Entre abandon de l’Etat, déformation de l’islam née d’une crise financière ou responsabilité des colons, les spécialistes s’ajustent sur leur désaccord. Dans un webinaire organisé par l’Ipar (Institut prospective agricole et rurale), il a été disséqué les origines de l’instabilité au Sahel.
Ilot de paix à une certaine époque, l’Afrique de l’Ouest devient de plus en plus le terreau de l’instabilité. Le Mali se perd dans ses coups d’Etat, tandis que la Guinée s’engouffre dans une refonte systémique de son administration dirigée par les militaires. Et récemment, le Président du Burkina Faso, Roch Marc Christian Kaboré, qui avait lu pour la Cedeao les sanctions infligées au Mali, a été déposé par son armée qui peine à trouver la solution sécuritaire au problème terroriste.
Comment cela a-t-il pu arriver ? Pourquoi ? Voilà, entre autres, les questions qui ont poussé des sommités intellectuelles à se pencher, à travers une conférence virtuelle, sur la crise au Sahel et à proposer des solutions hier à l’occasion de la Journée internationale des Think thanks.
Longtemps analysée comme le résultat de la démission de certains Etats sur une partie de leurs territoires, cette crise sécuritaire qui menace l’Afrique de l’Ouest n’est pas un défaut de démocratie. «Ceux qui disent qu’il n’y a pas une avancée démocratique au Sahel n’étaient certainement pas là à l’époque du parti unique. Le parti-Etat a longtemps gouverné nos Etats. Il a fallu lutter pour connaître ce que nous vivons aujourd’hui», a déclaré le Pr Abdoulaye Bathily. Qui, par conséquent, écarte la négation d’une démocratie à l’origine de l’instabilité.
Pour Dr Jean Hervé Jezequel, directeur Sahel chez Crisis group, Ce n‘est ni plus ni moins que la conséquence de la guerre froide entre la Russie et les Occidentaux. «Cela peut être perçu comme une possibilité d’ouverture ces coups d’Etat. Il y a actuellement un desserrement de la Communauté internationale. Les élites politiques doivent apporter une offre. On est dans un tournant historique. Comment le mettre à profit ? C’est tout l’enjeu», a analysé Dr Jezequel. Moins dans les perspectives et plus dans le diagnostic, Dr Bakary Samb de Timbuktu institute, estime qu’il faut déjà reconnaître ses erreurs. «La Communauté internationale doit reconnaître qu’elle a accusé un retard de 40 ans sur la question.
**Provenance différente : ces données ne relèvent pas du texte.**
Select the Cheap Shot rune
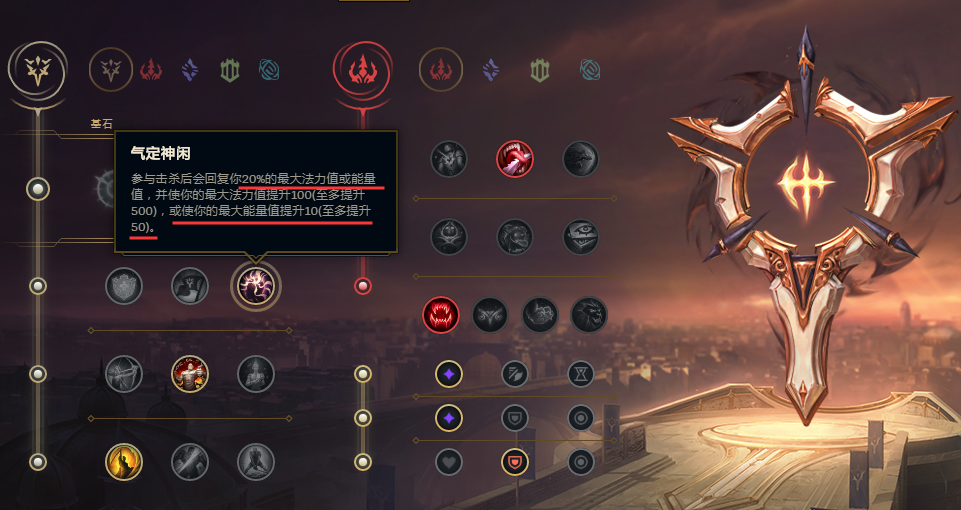961x510 pixels. [449, 159]
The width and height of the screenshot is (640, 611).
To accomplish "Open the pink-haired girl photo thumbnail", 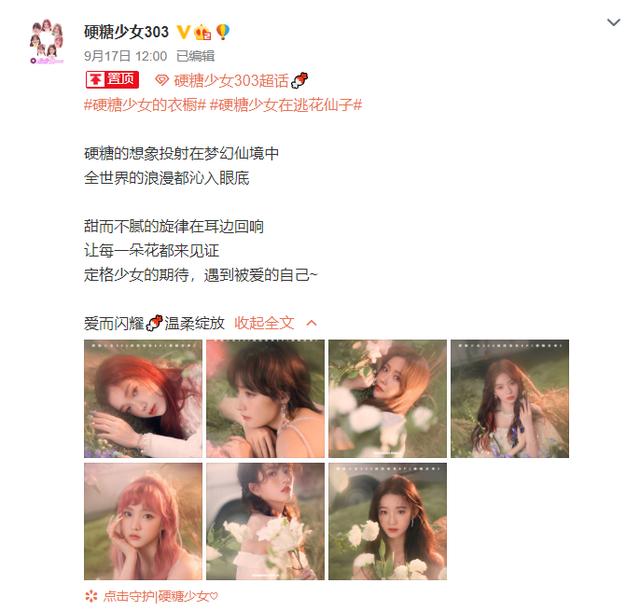I will click(143, 521).
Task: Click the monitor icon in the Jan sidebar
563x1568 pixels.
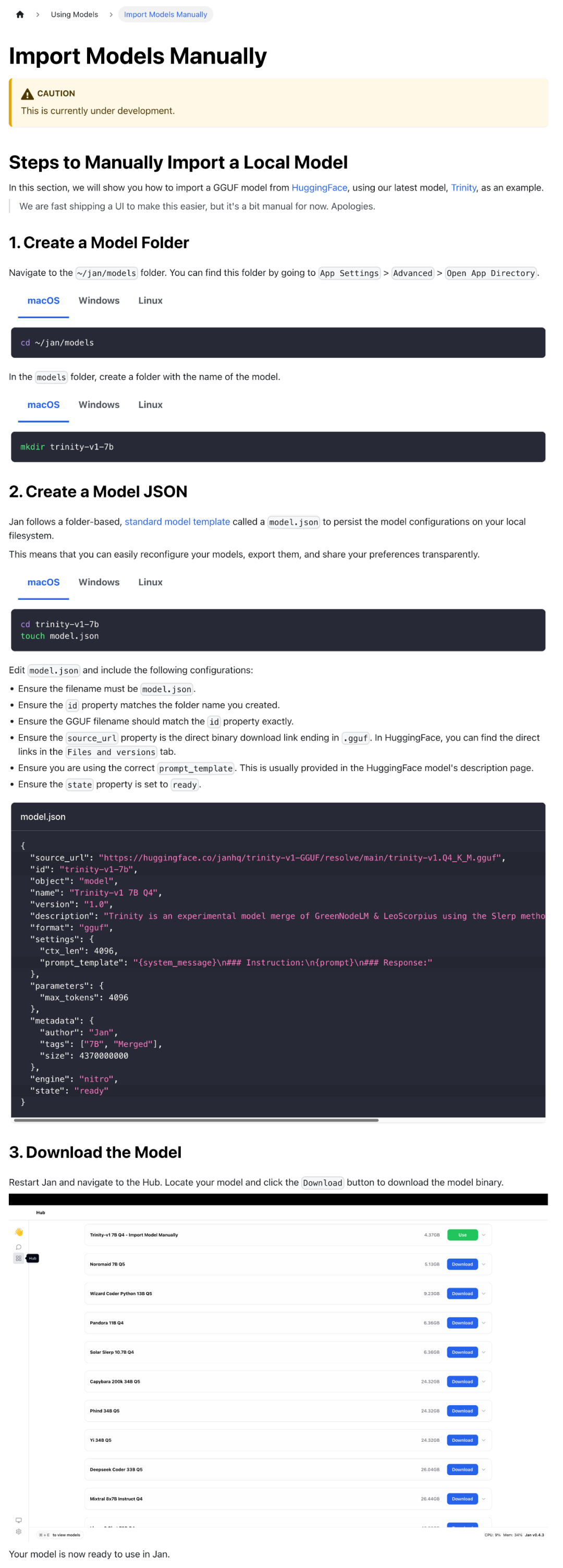Action: (x=19, y=1520)
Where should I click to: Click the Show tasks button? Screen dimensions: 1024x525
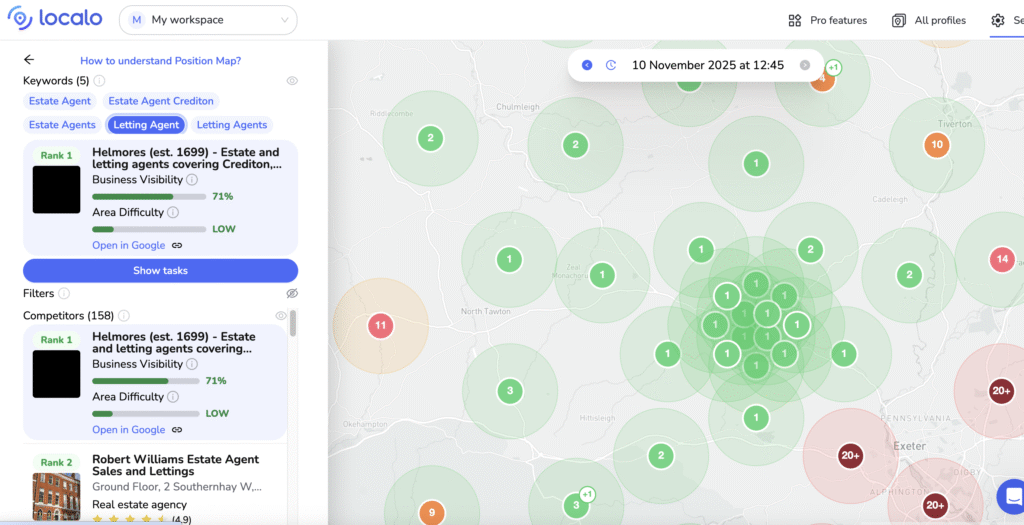pos(160,271)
Dans les années 90, avec les ajustements structurels, les Occidentaux étaient en cure et on a assisté à l’arrivée des pétro-dollars avec cette déformation de l’islam», a déclaré Bakary Samb pour situer l’origine «du djihadisme dans le Sahel». En plus, précise-t-il, «avec les ajustements structurels, on parlait de moins d’Etat. Cela a affaibli les Etats. Pour une solution, on a longtemps privilégié l’aspect militaire. Et face à cela, sur les 20 stratégies présentées dans le Sahel, toutes les 19 ont été conçues sans les Sahéliens». Bakary Samb préconise un développement intégré pour écarter l’idéologie terroriste. «Il faut mettre en synergie toutes les solutions basées sur nos réalités.»
De l’avis de Dr Mamadou Goïta, Directeur exécutif de l’Institut de recherche et de promotion des alternatives de développement, c’est le colon qui est un des responsables de cette crise. «Nos Etats sont nés dans une déformation congénitale. On a hérité de la gestion des affaires publiques des colons. Nous avons des instruments politiques qui ne répondent pas à nos réalités. En plus, on assiste dans nos Etats à un accaparement des ressources. La Société civile est déconnectée de nos réalités, la Cedeao doit changer», a déclaré Mamadou Goïta.